I brand maggiormente sfruttati per diffondere queste truffe telefoniche partite da email di phishing sono Microsoft, Zoom, Amazon, PayPal, YouTube e Malwarebytes. Il fatto che vengano sfruttate le aziende più famose e, in questi casi, anche quelle di pagamenti digitali e sicurezza informatica è degno di nota per sottolineare quanto possano essere pericolose queste truffe.

Il nuovo trend: truffe telefoniche esca

La campagna di phishing scoperta ha fatto emergere qualcosa di interessante in merito alle truffe telefoniche. David Gubiani, Regional Director Security Engineering, EMEA Southern e Israele per Check Point Software Technologies, ha affermato: “La crescente dipendenza dalle esche telefoniche supporta ulteriormente questo cambiamento. Indirizzando le vittime a chiamare numeri controllati dagli attaccanti, le campagne riescono a bypassare l’analisi degli URL, il sandboxing e i sistemi di reputazione dei link, trasferendo la fase finale dell’attacco al social engineering vocale“.

Ma non è tutto.

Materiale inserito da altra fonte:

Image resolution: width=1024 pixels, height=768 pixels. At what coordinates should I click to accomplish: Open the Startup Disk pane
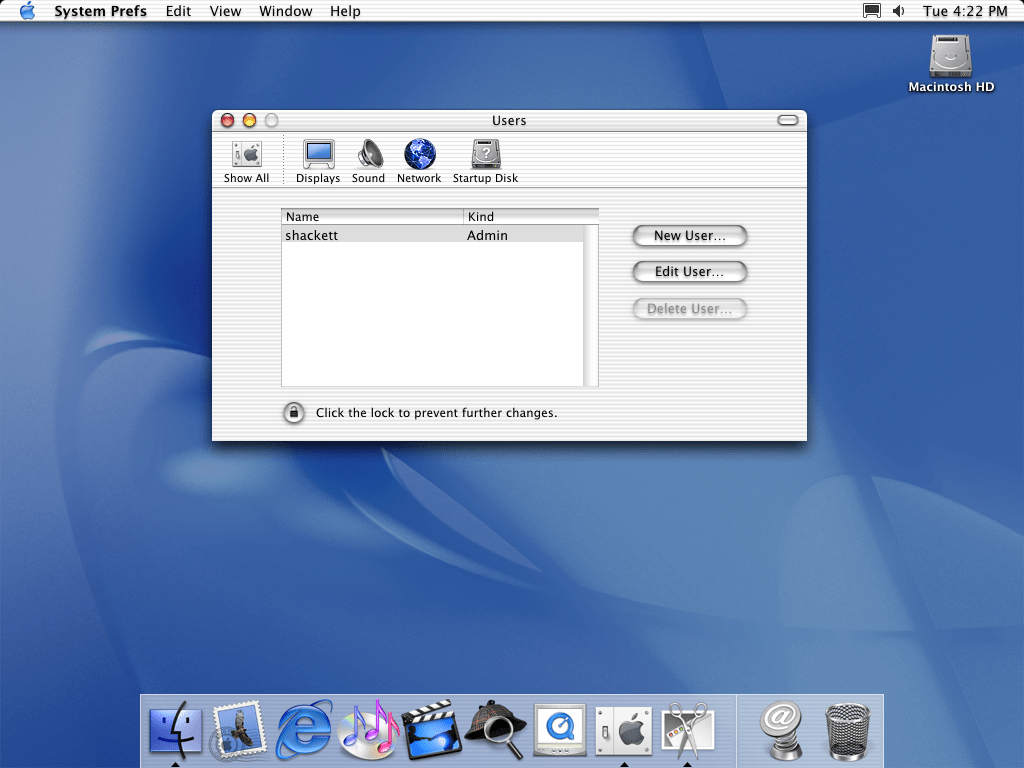pos(485,160)
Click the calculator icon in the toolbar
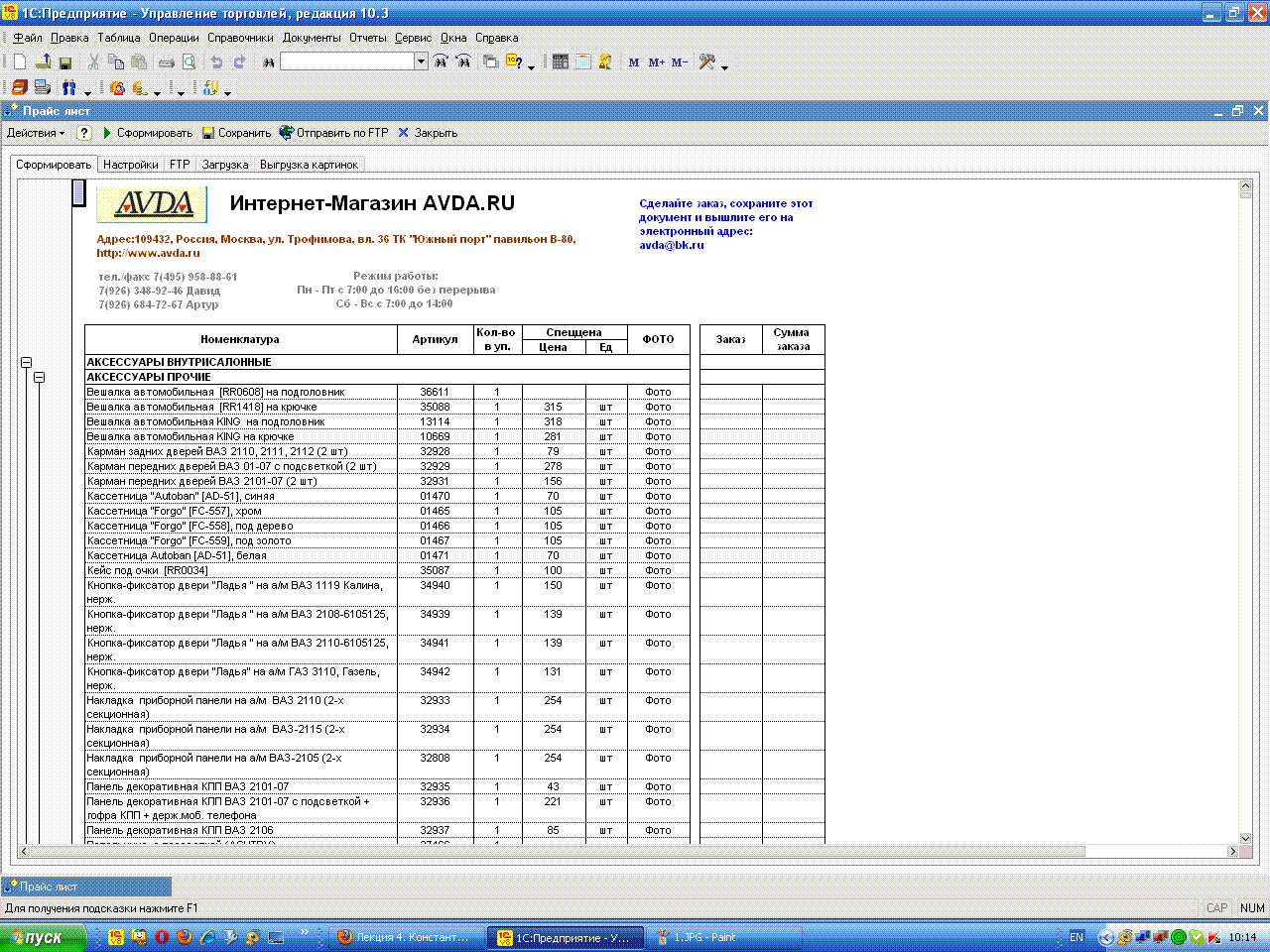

Infatti, Gubiani ha anche spiegato: “La concentrazione dell’attività nell’ultimo trimestre suggerisce, inoltre, che gli attaccanti considerano l’abuso del SaaS come un meccanismo di distribuzione scalabile e a basso attrito che offre un elevato ritorno sull’investimento, in particolare quando si sfruttano piattaforme aziendali ampiamente utilizzate come Microsoft, Zoom e Amazon“.